- _YOUR GOAL_
Pick out each line in the records below that contains the word "Select", and copy those lines.
──────────
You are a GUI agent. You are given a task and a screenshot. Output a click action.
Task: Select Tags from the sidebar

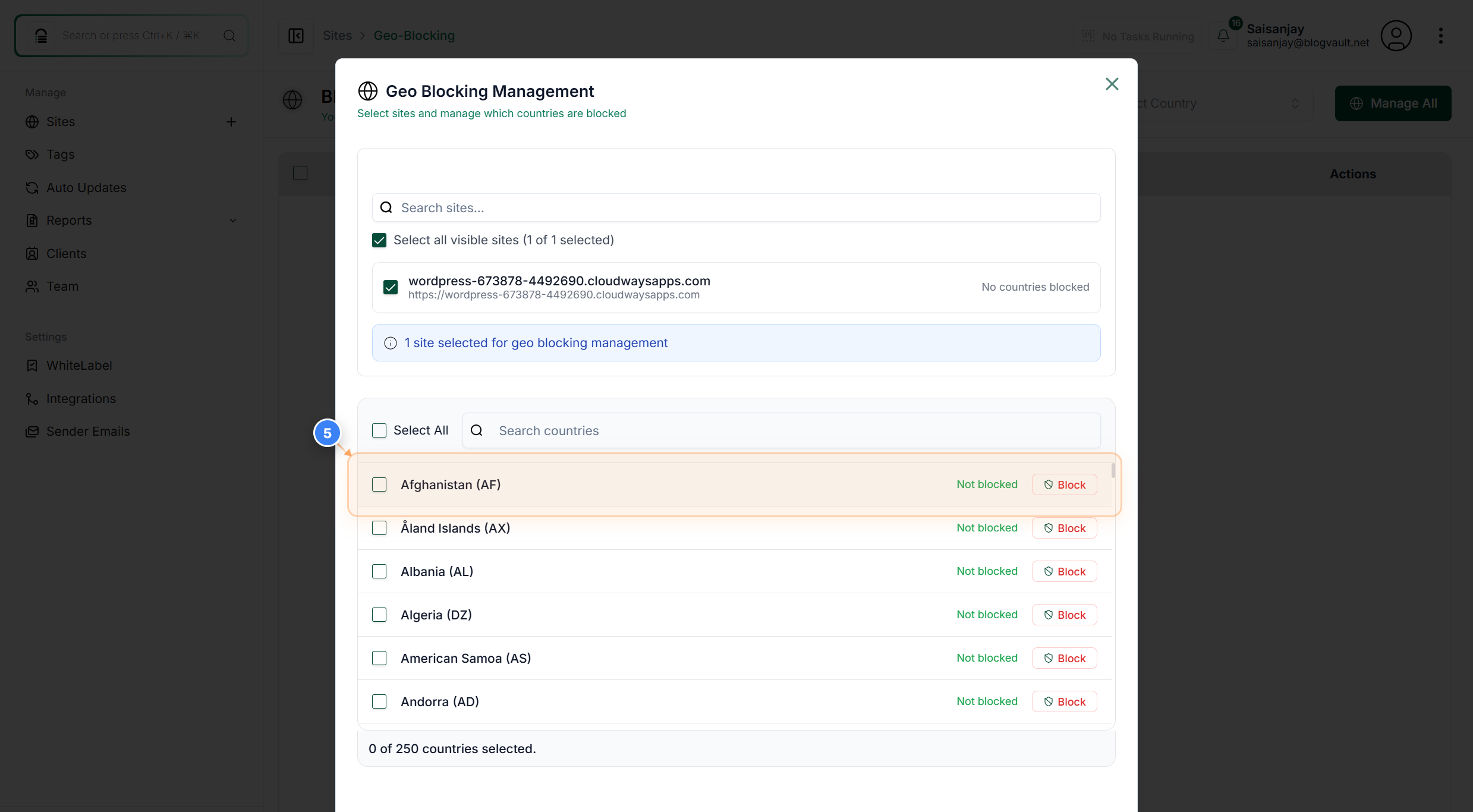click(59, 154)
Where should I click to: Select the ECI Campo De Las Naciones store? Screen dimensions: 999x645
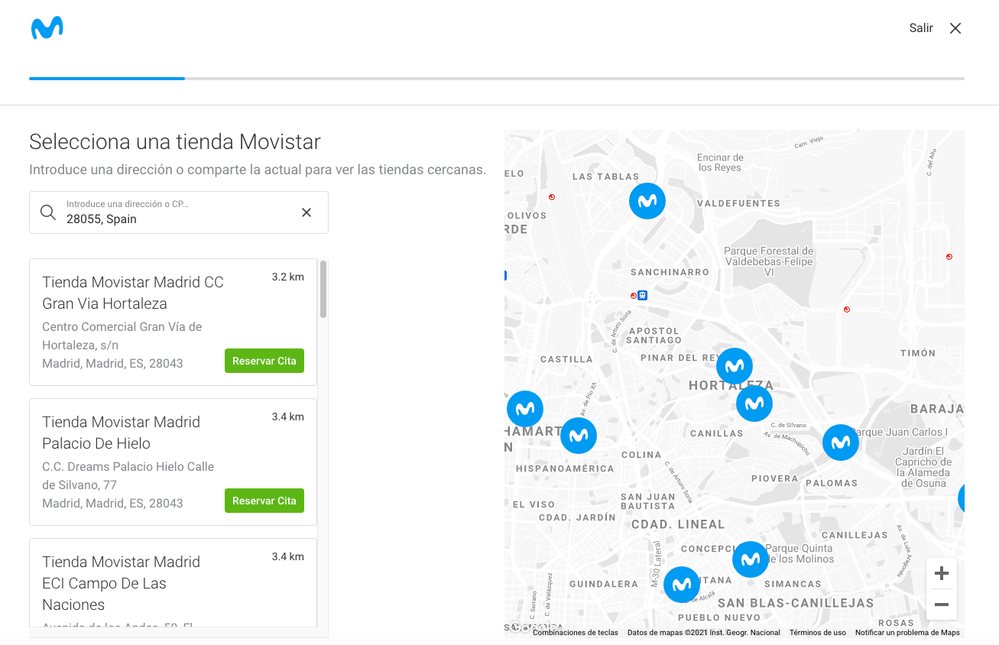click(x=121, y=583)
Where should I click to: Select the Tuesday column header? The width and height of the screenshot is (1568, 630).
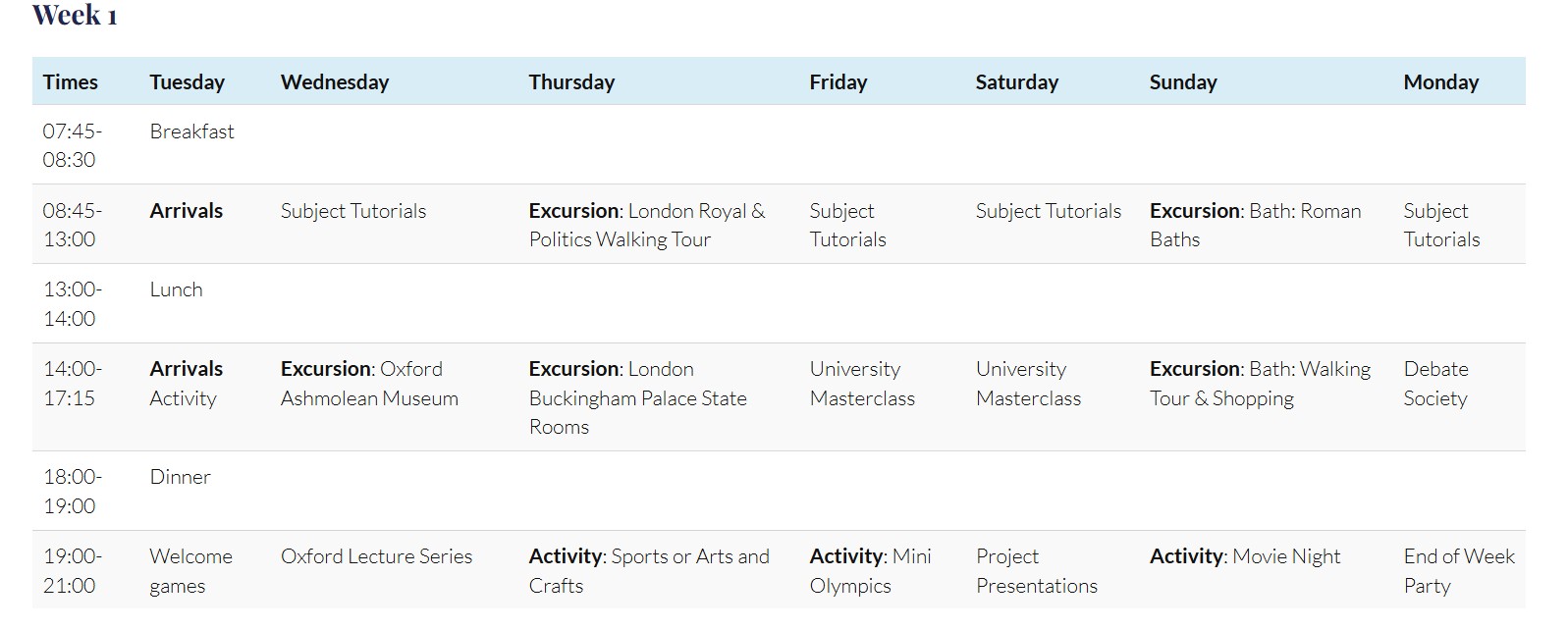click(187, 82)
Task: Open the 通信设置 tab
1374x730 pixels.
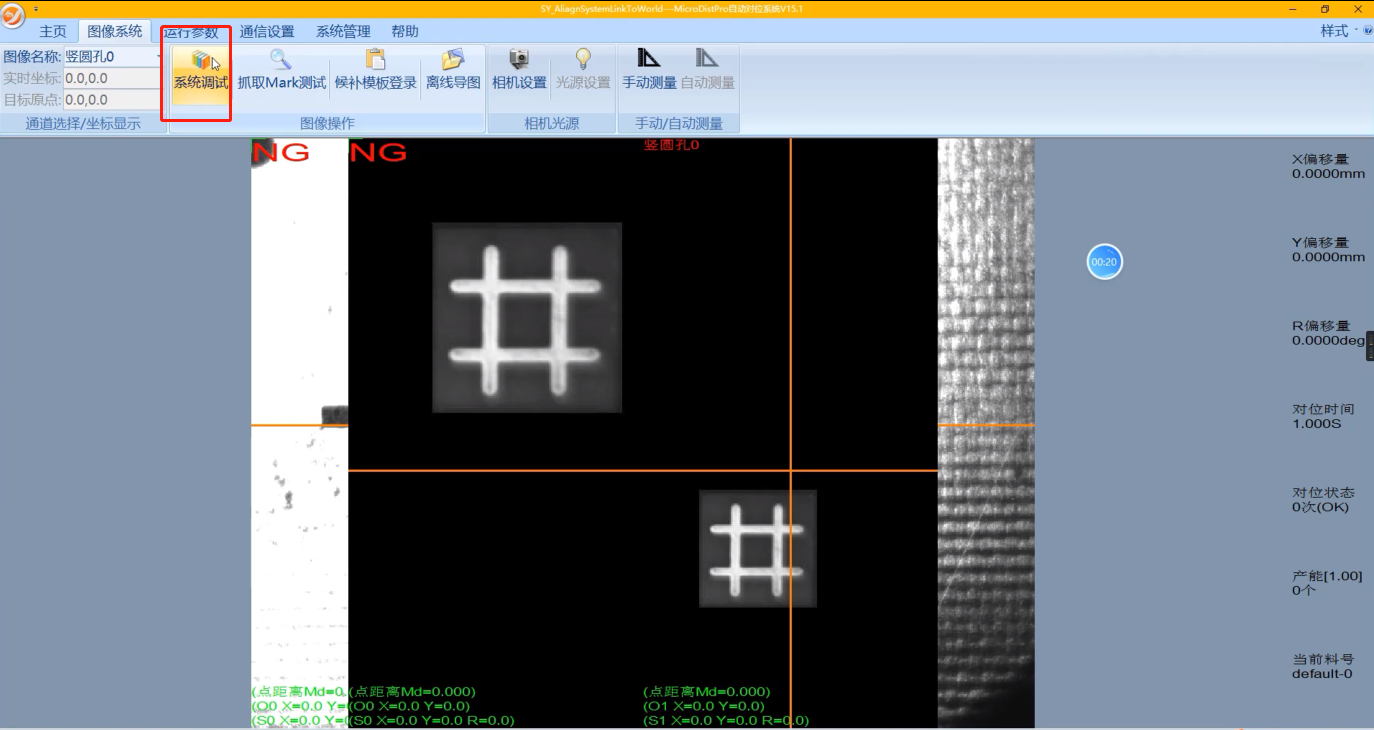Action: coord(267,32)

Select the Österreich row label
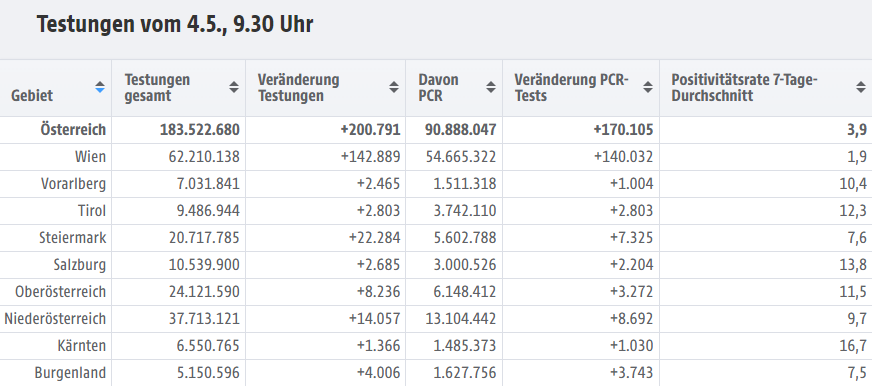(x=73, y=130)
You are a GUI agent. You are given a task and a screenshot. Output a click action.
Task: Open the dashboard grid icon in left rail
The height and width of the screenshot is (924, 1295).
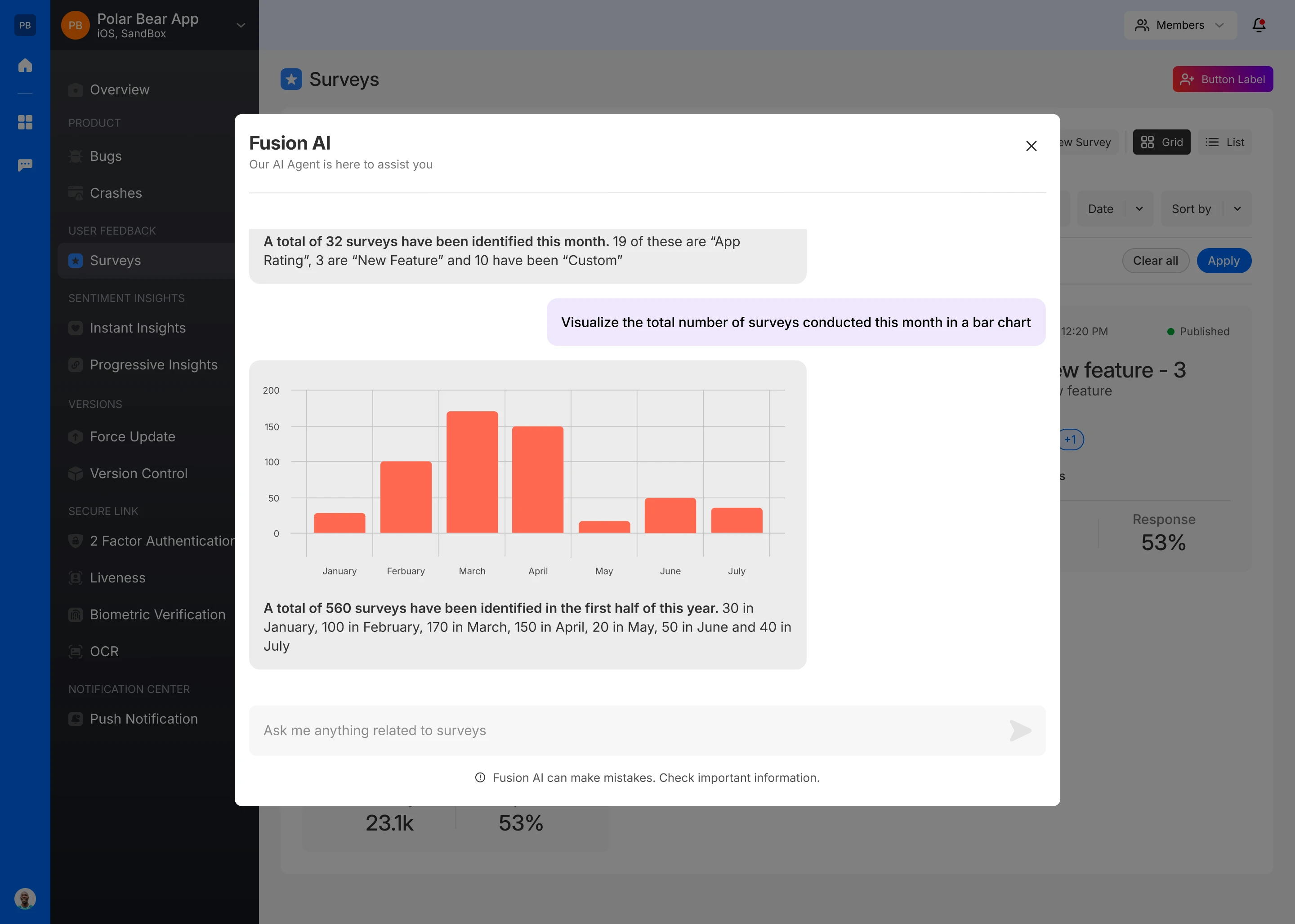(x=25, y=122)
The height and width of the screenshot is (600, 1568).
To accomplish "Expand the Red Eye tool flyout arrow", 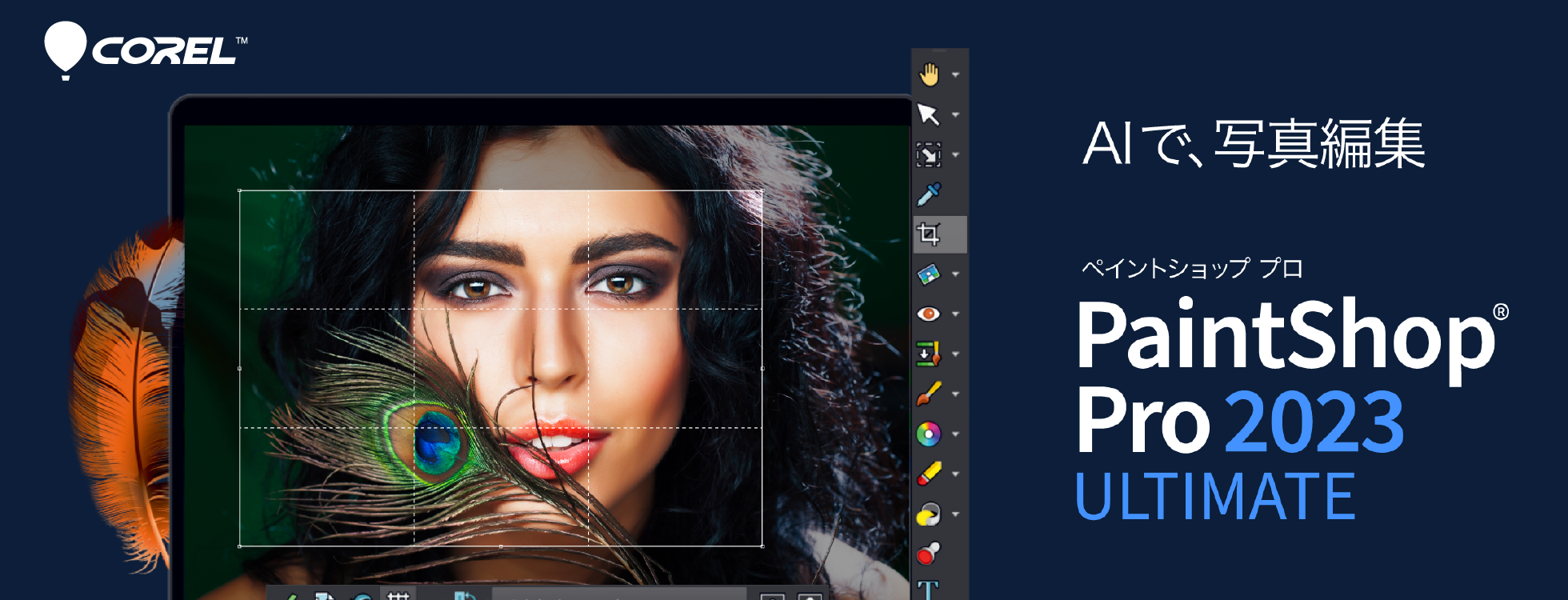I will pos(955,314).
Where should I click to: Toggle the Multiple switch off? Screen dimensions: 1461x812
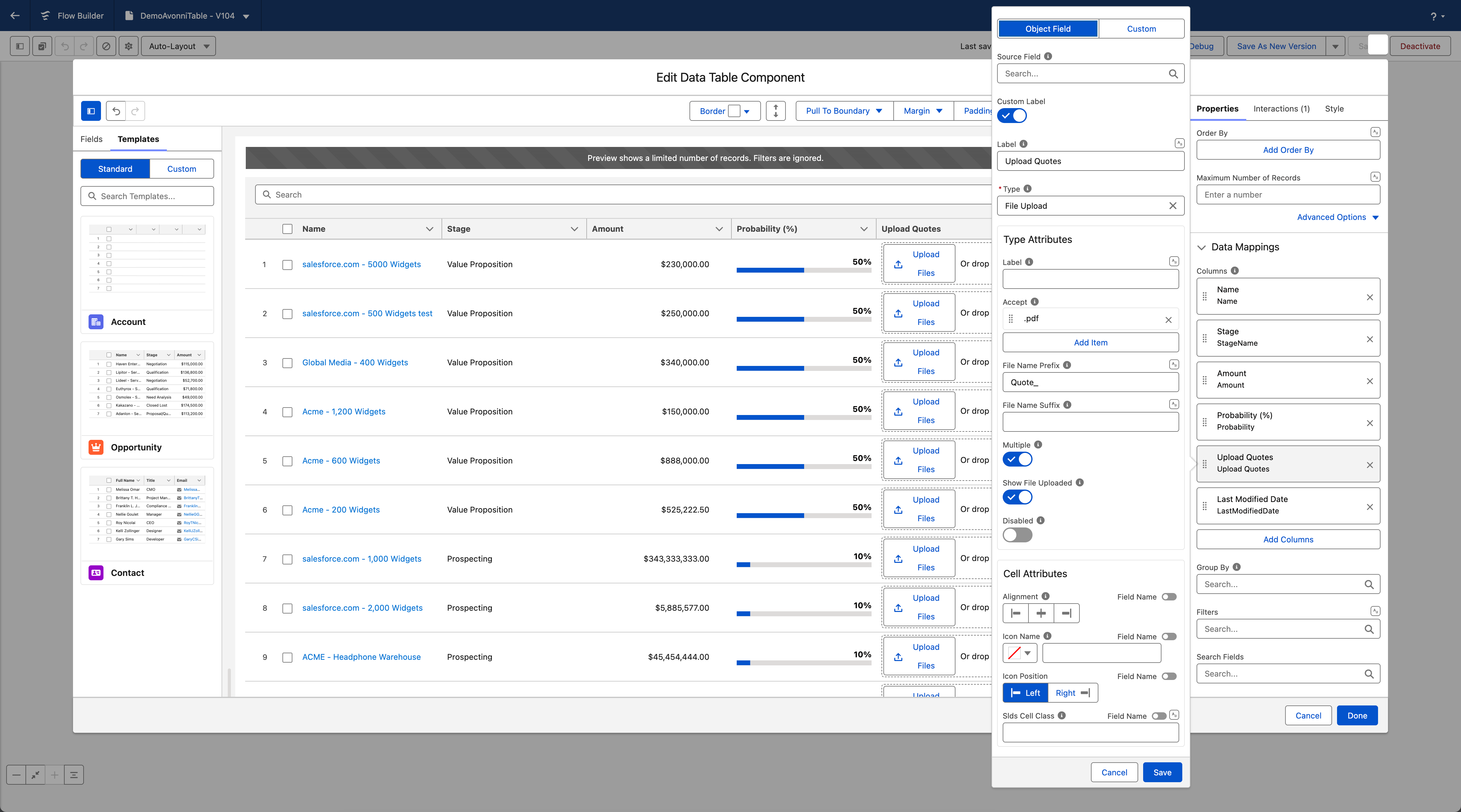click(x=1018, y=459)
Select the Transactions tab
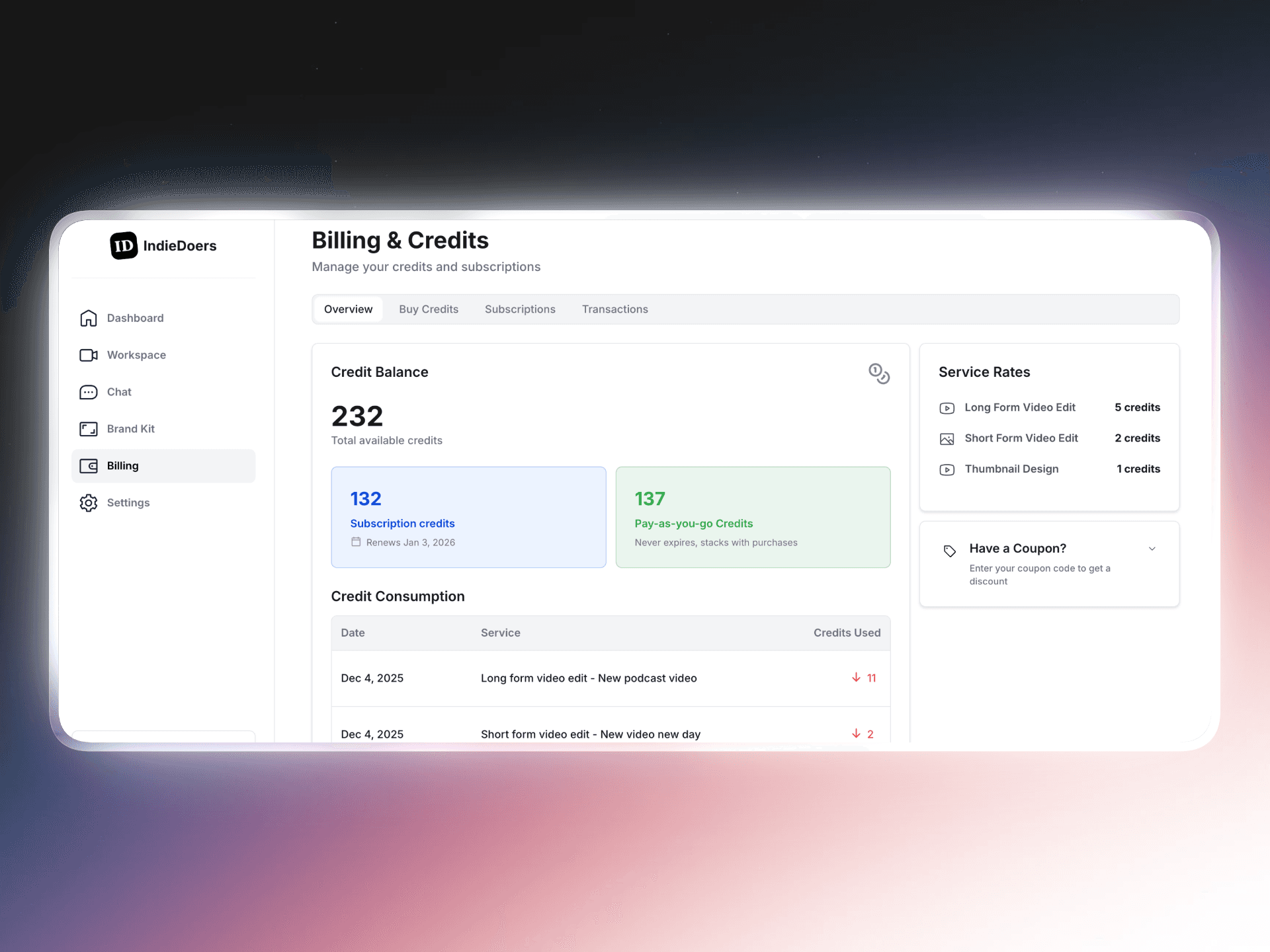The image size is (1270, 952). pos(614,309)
──────────
- _RESPONSE BELOW_
Task: Select Tags from the sidebar
Where should I click to: Select the ECI Campo De Las Naciones store? Screen dimensions: 999x645
Where should I click to: Select the Tuesday column header? The width and height of the screenshot is (1568, 630).
Select the Österreich row label
Select the Transactions tab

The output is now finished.